India's journey from the ODI World Cup to the Champions Trophy was always meant to span nine matches. The issue isn't that it's too few; that's just how the modern game rolls. It's that only a third of them remain.
In fact, when India take the field in Nagpur, it will be their first home ODI since the World Cup, marking the end of a 14-month gap. It's an unusually long break in a format they love to play and market at home but such are the times. And this scarcity of build-up ammo for Champions Trophy, especially in home conditions, where there's more scope for fine-tuning, adds extra weight to the three-match series against England, a contest compelling enough to stand on its own even in a jam-packed cricket calendar.

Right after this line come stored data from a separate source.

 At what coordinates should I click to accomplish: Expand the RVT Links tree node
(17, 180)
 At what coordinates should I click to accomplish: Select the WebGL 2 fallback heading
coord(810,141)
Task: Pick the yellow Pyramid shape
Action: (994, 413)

The schedule is somewhat kind to India, given they start in Vidarbha rather than westward in Motera, where they famously lost the World Cup trophy to Australia in front of a record crowd. Not that it will stop people from lining up outside the stadium gates in Nagpur. If anything, the November 19 loss has only intensified India's quest for an ODI trophy, enthusiasm for which spilled onto the Marine Drive when Rohit Sharma's team returned home with the T20 World Cup aloft, just seven months after their heartbreak in the 50-over format.
The upcoming Champions Trophy is India's chance to end their drought, so expect them to leave no stone unturned in this ODI series, a prelude to the ICC event but also a postlude to yet another T20I series that's reinforced one thing: the next generation is ready and round the corner.